MATERIAL TO PROCESS

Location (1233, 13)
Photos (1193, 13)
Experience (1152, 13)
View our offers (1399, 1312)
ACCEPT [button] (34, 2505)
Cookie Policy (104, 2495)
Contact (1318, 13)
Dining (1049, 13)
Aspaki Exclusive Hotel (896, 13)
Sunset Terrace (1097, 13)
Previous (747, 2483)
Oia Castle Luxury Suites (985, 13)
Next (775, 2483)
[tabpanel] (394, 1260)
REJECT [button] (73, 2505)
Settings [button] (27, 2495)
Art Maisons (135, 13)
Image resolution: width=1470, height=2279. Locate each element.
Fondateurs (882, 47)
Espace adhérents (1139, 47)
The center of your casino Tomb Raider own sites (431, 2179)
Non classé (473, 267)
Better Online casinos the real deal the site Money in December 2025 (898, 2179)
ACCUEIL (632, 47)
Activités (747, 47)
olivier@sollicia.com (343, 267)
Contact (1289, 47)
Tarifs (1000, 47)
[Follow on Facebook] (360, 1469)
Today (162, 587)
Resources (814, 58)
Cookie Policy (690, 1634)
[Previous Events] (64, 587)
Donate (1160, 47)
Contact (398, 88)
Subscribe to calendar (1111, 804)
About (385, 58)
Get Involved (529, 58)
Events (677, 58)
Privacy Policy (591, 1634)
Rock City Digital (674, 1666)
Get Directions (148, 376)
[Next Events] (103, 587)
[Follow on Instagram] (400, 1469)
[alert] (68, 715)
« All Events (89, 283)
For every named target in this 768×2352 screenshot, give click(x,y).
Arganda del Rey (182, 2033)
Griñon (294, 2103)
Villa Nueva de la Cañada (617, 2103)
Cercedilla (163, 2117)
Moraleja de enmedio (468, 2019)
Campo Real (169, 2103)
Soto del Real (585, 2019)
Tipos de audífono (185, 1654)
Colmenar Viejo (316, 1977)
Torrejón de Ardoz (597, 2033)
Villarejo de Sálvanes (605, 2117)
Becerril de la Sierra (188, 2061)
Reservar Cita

REQUIRED ACTION
Retype the entries precisely as they stand.

ANSWER SECTION
Location (1233, 13)
Photos (1193, 13)
Experience (1152, 13)
View our offers (1399, 1312)
ACCEPT [button] (34, 2505)
Cookie Policy (104, 2495)
Contact (1318, 13)
Dining (1049, 13)
Aspaki Exclusive Hotel (896, 13)
Sunset Terrace (1097, 13)
Previous (747, 2483)
Oia Castle Luxury Suites (985, 13)
Next (775, 2483)
[tabpanel] (394, 1260)
REJECT [button] (73, 2505)
Settings [button] (27, 2495)
Art Maisons (135, 13)
Image resolution: width=1470, height=2279. Locate each element.
Fondateurs (882, 47)
Espace adhérents (1139, 47)
The center of your casino Tomb Raider own sites (431, 2179)
Non classé (473, 267)
Better Online casinos the real deal the site Money in December 2025 (898, 2179)
ACCUEIL (632, 47)
Activités (747, 47)
olivier@sollicia.com (343, 267)
Contact (1289, 47)
Tarifs (1000, 47)
[Follow on Facebook] (360, 1469)
Today (162, 587)
Resources (814, 58)
Cookie Policy (690, 1634)
[Previous Events] (64, 587)
Donate (1160, 47)
Contact (398, 88)
Subscribe to calendar (1111, 804)
About (385, 58)
Get Involved (529, 58)
Events (677, 58)
Privacy Policy (591, 1634)
Rock City Digital (674, 1666)
Get Directions (148, 376)
[Next Events] (103, 587)
[Follow on Instagram] (400, 1469)
[alert] (68, 715)
« All Events (89, 283)
For every named target in this 768×2352 screenshot, give click(x,y).
Arganda del Rey (182, 2033)
Griñon (294, 2103)
Villa Nueva de la Cañada (617, 2103)
Cercedilla (163, 2117)
Moraleja de enmedio (468, 2019)
Campo Real (169, 2103)
Soto del Real (585, 2019)
Tipos de audífono (185, 1654)
Colmenar Viejo (316, 1977)
Torrejón de Ardoz (597, 2033)
Villarejo de Sálvanes (605, 2117)
Becerril de la Sierra (188, 2061)
Reservar Cita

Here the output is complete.